At present, the image element circuit with threshold voltage compensation effect is generally adopted, to improve show uniformity.Such as, existing 6T1C type image element circuit and 6T2C type image element circuit.But, although existing 6T1C type image element circuit and 6T2C type image element circuit all have threshold voltage compensation effect, but all without the leakage problem solved existing for switch transistors pipe.Existing 6T1C type image element circuit has two drain current paths, and the leakage current flow through via drain current path can be substantially reduced the contrast of display.6T2C type image element circuit is additionally arranged capacitor on the basis of 6T1C type image element circuit, is raised the grid voltage driving transistor by the capacitor set up, thus delaying electric leakage.The leakage problem of 6T2C type image element circuit still exists, and does not obtain the improvement of reality.And, adopt 6T2C type image element circuit also can affect display brightness so that display brightness substantially reduces.

Base this, how to solve existing active matrix/organic light emitting display affects the problem of contrast because there is dark-state leakage current, has become the technical problem that those skilled in the art are urgently to be resolved hurrily.

Summary of the invention

It is an object of the invention to provide a kind of image element circuit and driving method thereof and active matrix/organic light emitting display, to solve the problem that existing active matrix/organic light emitting display affects contrast because there is dark-state leakage current.

For solving the problems referred to above, the present invention provides a kind of image element circuit, described image element circuit includes the first film transistor, the second thin film transistor (TFT), the 3rd thin film transistor (TFT), the 4th thin film transistor (TFT), the 5th thin film transistor (TFT), the 6th thin film transistor (TFT), the 7th thin film transistor (TFT), the 8th thin film transistor (TFT), the 9th thin film transistor (TFT) and the first electric capacity, wherein:

The first film transistor, is connected between the 3rd node and fourth node, and its grid is connected to the 3rd node；

Second thin film transistor (TFT), is connected between secondary nodal point and fourth node, and its grid is connected to the second scanning line；

3rd thin film transistor (TFT), is connected between the source electrode of secondary nodal point and the 6th thin film transistor (TFT), and its grid receives primary nodal point；

4th thin film transistor (TFT), is connected between primary nodal point and the 3rd node, and its grid is connected to the second scanning line；

5th thin film transistor (TFT), is connected between the first power supply and secondary nodal point, and its grid is connected to three scan line；

6th thin film transistor (TFT), is connected between drain electrode and the anode of Organic Light Emitting Diode of the 3rd thin film transistor (TFT), and its grid is connected to three scan line；

7th thin film transistor (TFT), is connected between primary nodal point and the 3rd power supply, and its grid is connected to scan line；

8th thin film transistor (TFT), is connected between the 3rd node and the source electrode of the 6th thin film transistor (TFT), and its grid is connected to the second scanning line；

9th thin film transistor (TFT), is connected between data wire and fourth node, and its grid is connected to the second scanning line；

First electric capacity, is connected between the first power supply and primary nodal point.

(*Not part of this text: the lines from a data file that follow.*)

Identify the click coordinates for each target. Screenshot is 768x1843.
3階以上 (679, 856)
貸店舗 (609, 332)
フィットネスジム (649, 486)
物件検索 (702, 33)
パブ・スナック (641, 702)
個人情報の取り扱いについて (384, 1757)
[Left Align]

Optionally, in described image element circuit, the negative electrode of Organic Light Emitting Diode is connected with second source, and described first power supply and second source are used as the driving power supply of described Organic Light Emitting Diode, and described 3rd power supply is used for providing initialization voltage.

Optionally, in described image element circuit, described initialization voltage is negative voltage.

Optionally, in described image element circuit, described the first film transistor is P-type TFT to the 9th thin film transistor (TFT).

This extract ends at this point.